-- BEGIN Exercise input --

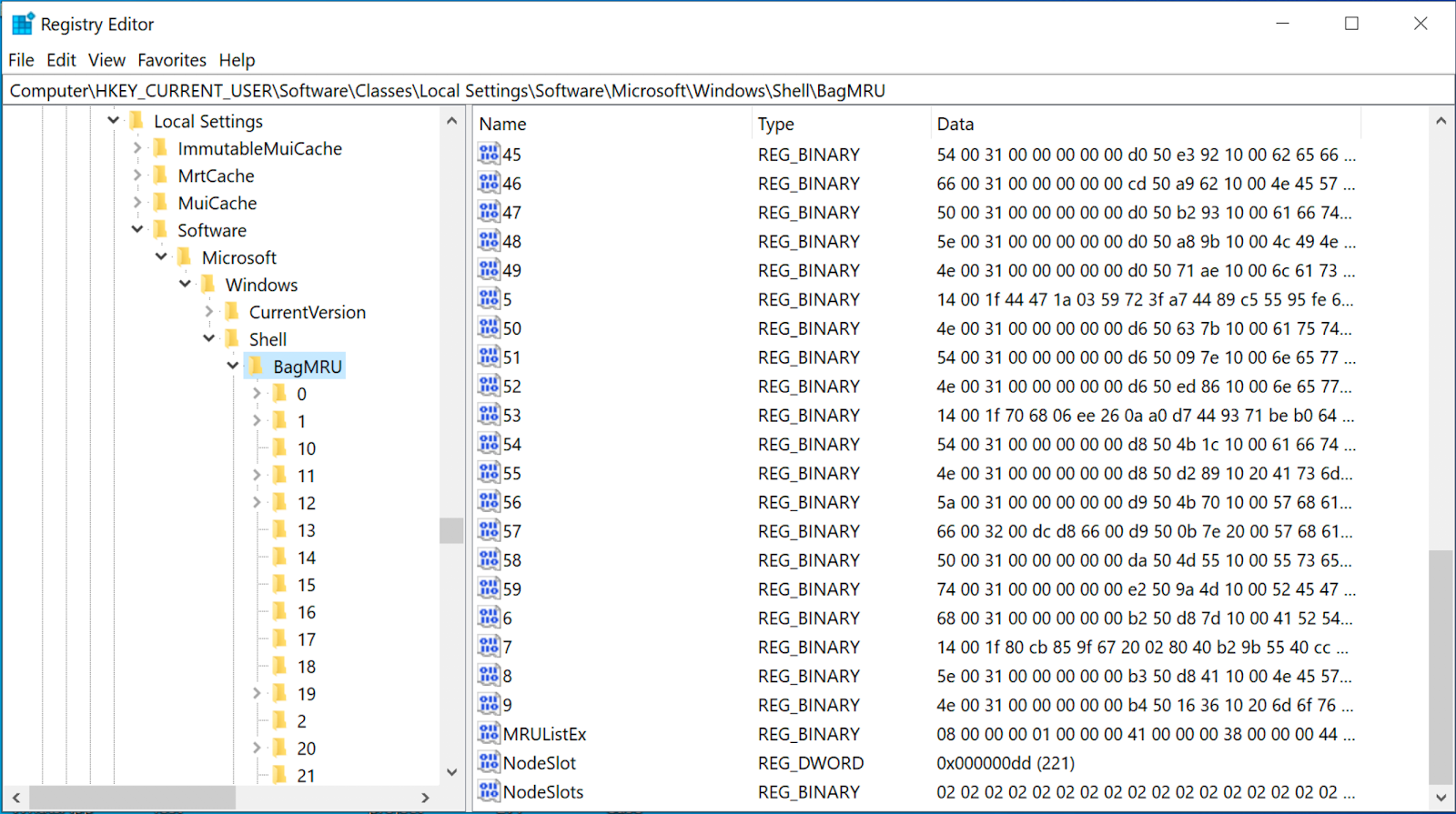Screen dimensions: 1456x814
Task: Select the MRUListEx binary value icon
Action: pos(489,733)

-- END Exercise input --
-- BEGIN Exercise input --

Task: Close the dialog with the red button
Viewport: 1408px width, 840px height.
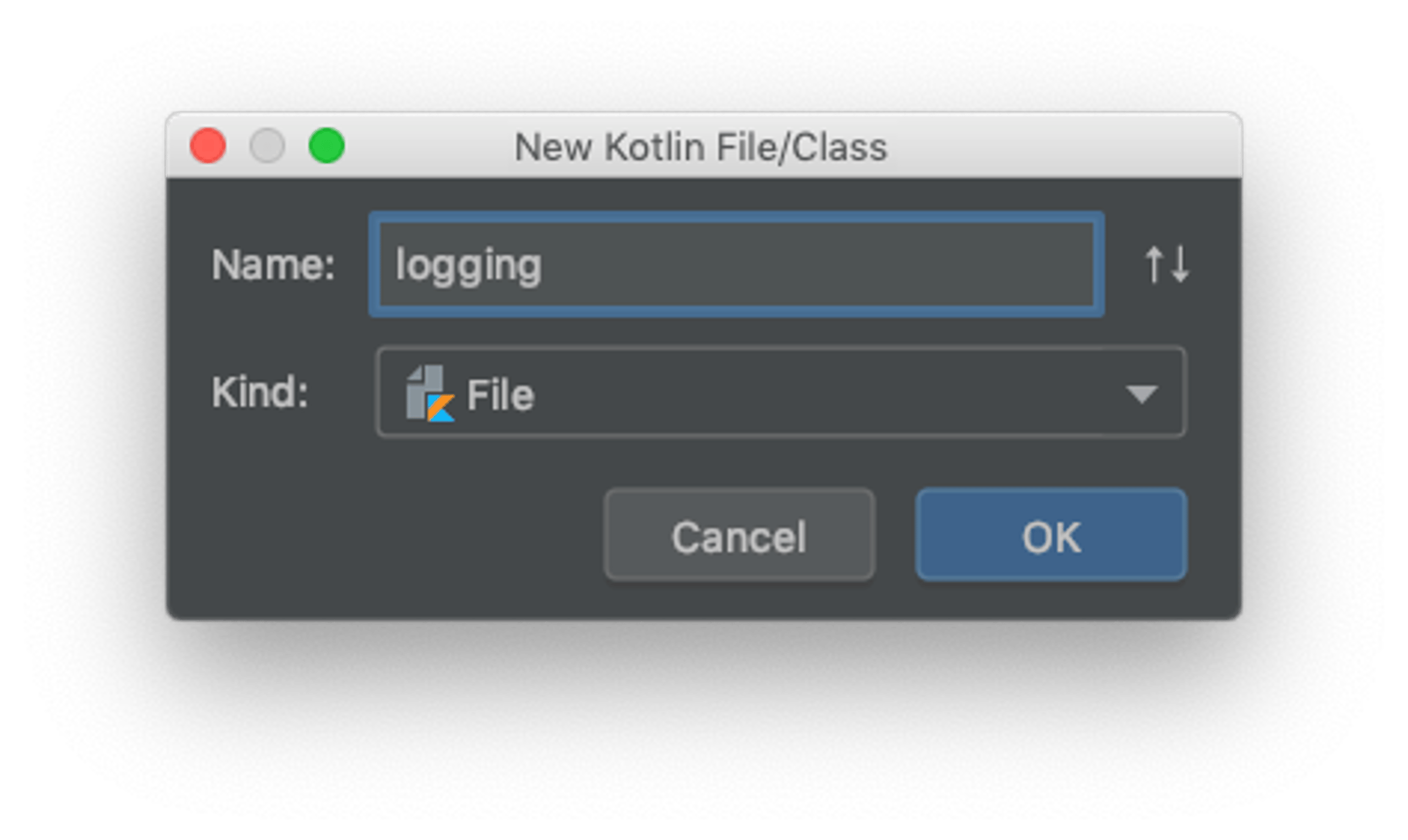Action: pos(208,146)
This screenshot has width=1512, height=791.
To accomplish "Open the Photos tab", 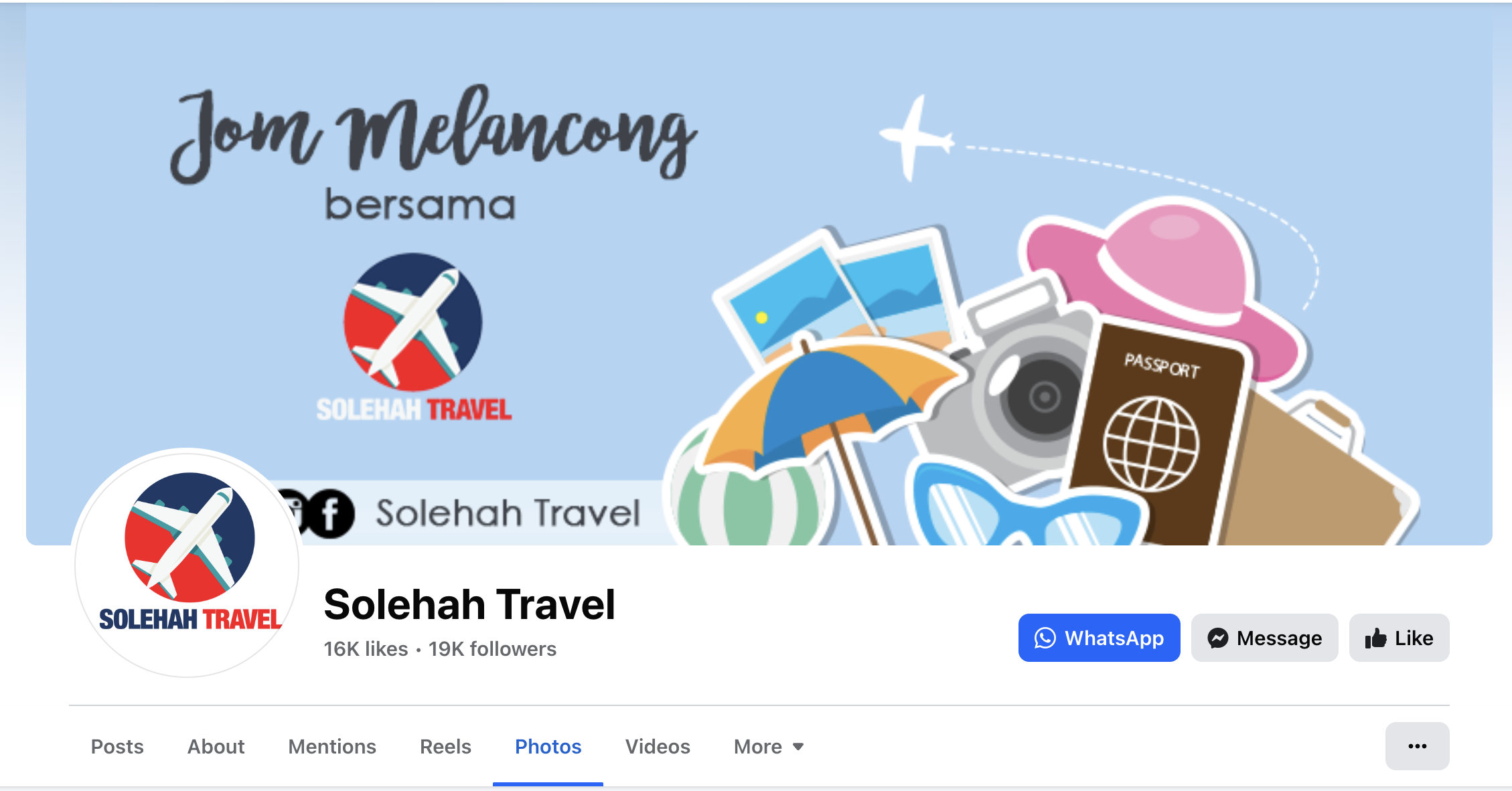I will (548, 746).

-- END Exercise input --

Problem to work on:
Give the lines in the stretch from the line containing "Screen dimensions: 1456x814" through the line containing "Action: pos(489,733)" as a JSON list of strings, one per line, with blank lines omitted. Leave the pictures out of the answer.

Answer to the task:
[
  "Screen dimensions: 1456x814",
  "Task: Select the MRUListEx binary value icon",
  "Action: pos(489,733)"
]